__Exercise brief__: Leaving the pictures aside, return all of the data below exactly.

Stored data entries
<<<<
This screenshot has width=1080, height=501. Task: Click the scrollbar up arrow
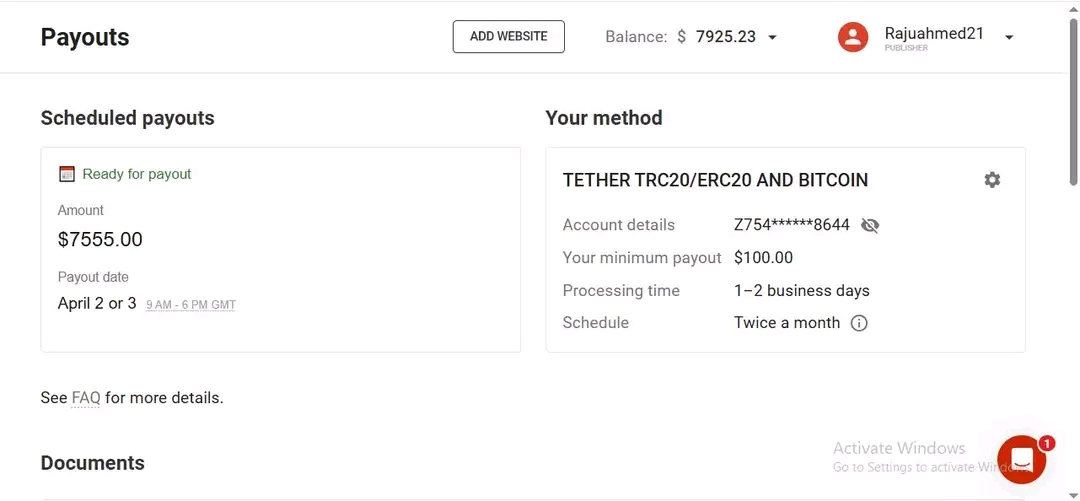[1073, 8]
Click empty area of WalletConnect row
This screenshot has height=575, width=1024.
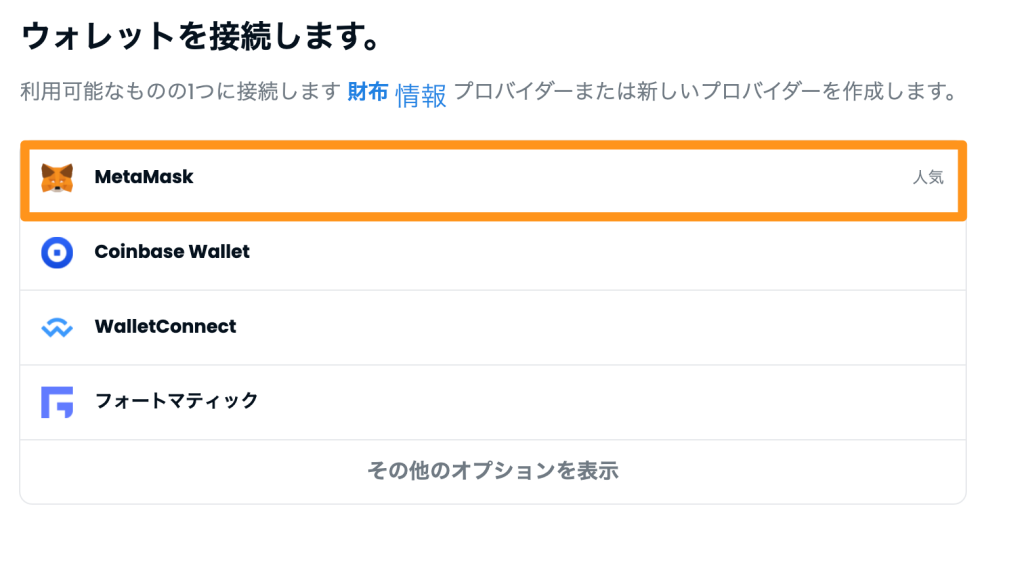tap(588, 327)
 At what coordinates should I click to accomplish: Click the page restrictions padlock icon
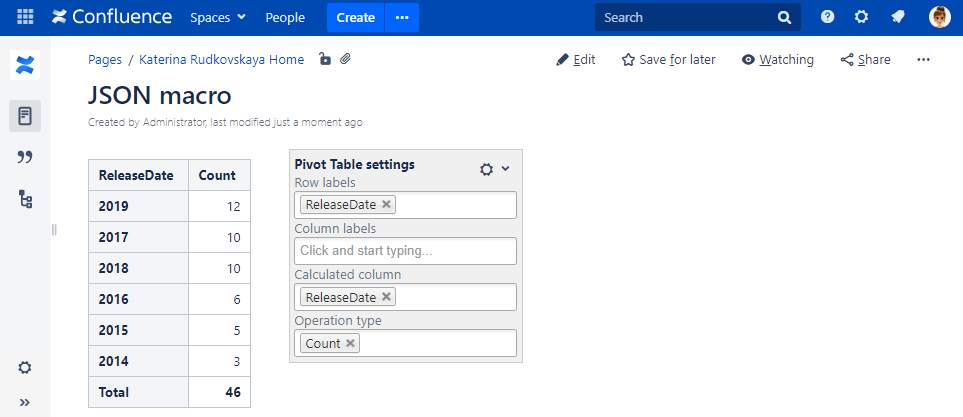pos(325,60)
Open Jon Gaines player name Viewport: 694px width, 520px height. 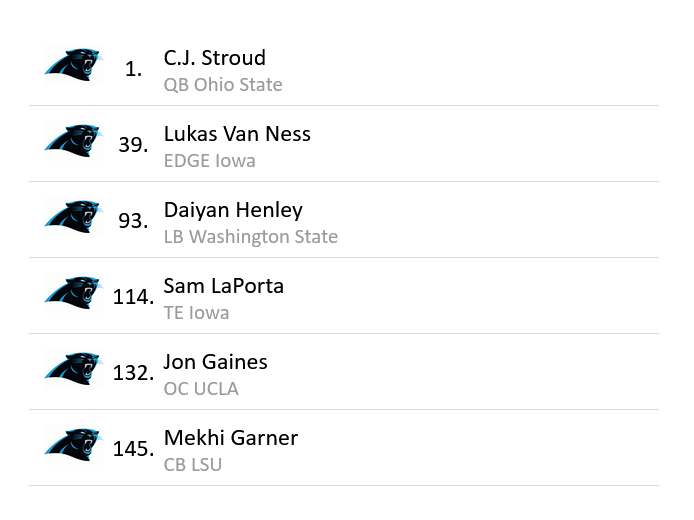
>>>>
__Task response__:
This screenshot has width=1080, height=501. Task: Click the scrollbar up arrow
[1073, 8]
Click empty area of WalletConnect row
This screenshot has height=575, width=1024.
tap(588, 327)
 At what coordinates should I click to accomplish: Click the page restrictions padlock icon
pos(325,60)
Open Jon Gaines player name Viewport: 694px width, 520px height. 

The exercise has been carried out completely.